QUOTED PASSAGE -
○ ○ ○

There is a gentle nymph not far from hence,
That with moist curb, ways the smooth Severn stream;
Sabrina is her name, a virgin fair.
---Comus.

VERY people has had its guardian deity, for it is man's nature to worship.  The ancient Greeks looked to Athena or Aphrodite for protection and inspiration.  These dwellers upon Olympus have come and gone and their day in the affections of men passed long, long ago.  But man's affections remain, and seek some object of worship.  Myriads of deities have from time to time blessed men with their presence.  It has been reserved to certain chosen men of Amherst College, in Massachusetts, to cherish still as their patron Goddess, and the guardian of their college life, the beautiful and chaste Sabrina, the Athena of the Saxon race.

The gods of the Greeks belonged to all alike.  Sabrina, though formerly Goddess of the Britons, wearied with watching the ordinary run of men, has turned all her protection and devotion to the chosen few of the little college on the hill at Amherst.  She signifies everything to her followers, and they never grow tired of singing her praises and glorious name, especially to those unfortunate ones who have only been allowed to gaze at her from afar and have tried hard to conceal the envy which rises strong within them because they too may not know the calm and peace of her protecting care.

Whenever Sabrina men stand in her majestic presence, there rushes over them as a mighty flood the memory of how her influence has enriched their college life; and once more they recall the old but fascinating story of all her thrilling experiences since the time she was born long, long ago in the darkness of a prison to a life of captivity, before she became the River Goddess of the Britons.

---

It was about three thousand years ago that Hymyr, the Hun, descended with his savage violence, and laid waste the beautiful country along the banks of the river Albis in Germany.  As part of his booty, Hymyr carried off the beautiful daughter of the German king to be his slave.  The wild Hun continued his destruction along the coast of Frigia until he reached the rich island of Albion, newly named Briton from its king Brutus.  He sailed up the coast to the province called Albany, and landing there with his fierce sea-robbers easily defeated Albanactus, the King, and drove him from his realm.  Hymyr and his men then revelled in the halls of Albanactus in heedless security.  It was a joyous place, this land of the Britons, and the Huns had no thought of care for the morrow.

○ ○ ○

GIVEN MATERIAL -

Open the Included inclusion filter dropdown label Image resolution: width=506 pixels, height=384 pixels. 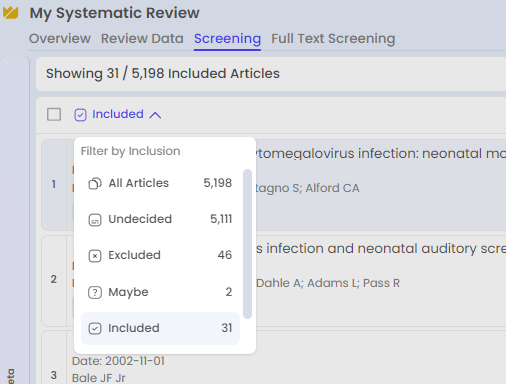118,114
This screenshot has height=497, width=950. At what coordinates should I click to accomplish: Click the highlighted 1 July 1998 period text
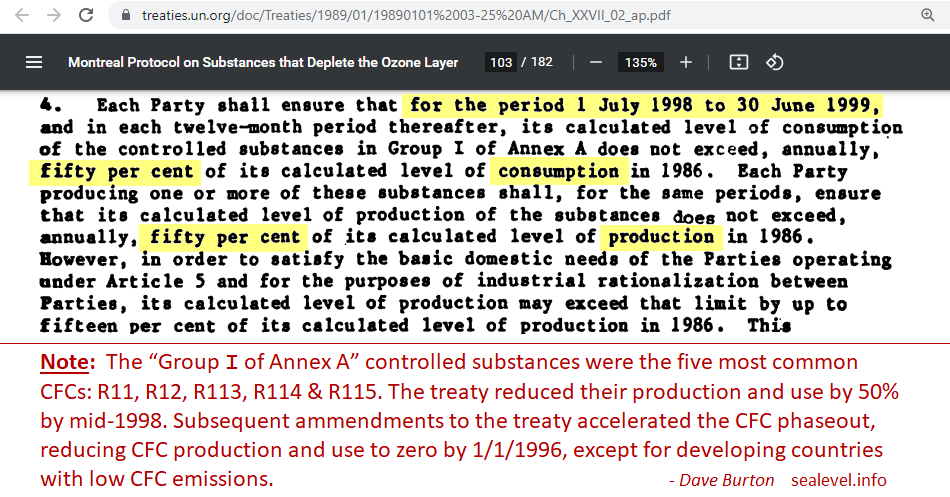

○ ○ ○

DO THIS -
Continue the account of Sabrina and Amherst College from the point where it ends. None of the lines above are needed for this.

EXERCISE ANSWER -
Meanwhile the defeated Albanactus had secured the aid of his brother, King Locrinus of Loegria.  The two brothers and their armies fell upon the Huns in the midst of their revels, and, killing Hymyr, took his followers captive.  Then all the treasure from Hymyr's ships was laid before the two kings.  There were costly garments, precious vessels, bronze, gold, and armour, --- spoils of many palaces.  And as the two brothers admired, lo, one brought the fair captive, Princess Esyllt, daughter of the German King.  "When the eyes of Locrinus lighted on her, albeit her look was bent on the ground, and her long hair almost hid her features, love suddenly flooded his soul, and he stood like one smitten by the powerful wand of a magician."  To his brother Albanactus, he gladly gave all the gold and riches, satisfied to have but Esyllt for his own.  He wooed her for his wife, and took her back with him to his kingdom.  It seems, however, that this Locrinus had previously promised Corineus, the giant king of the Welch, to take to wife his daughter Guendolen.

But Locrinus did not love this daughter of the Welch king.  Nevertheless, when Corineus heard of Locrinus' marriage to Esyllt, he was exceeding wroth and prepared to march against Locrinus, and punish him for the insult he had offered him and his daughter.

King Locrinus, hearing of his coming, and boding ill of the issue, privily hid his wife Esyllt in a shepherd's hut, and caused a rumor to be spread throughout his kingdom that the Queen had suddenly died.  These tidings met Corineus on the way, and somewhat slaked his fury.  He proceeded, however, and forced Locrinus, on pain of death, to fulfill his pledge and marry his daughter.  The king, with a heavy heart, assented and formed an unhappy marriage with the haughty Guendolen.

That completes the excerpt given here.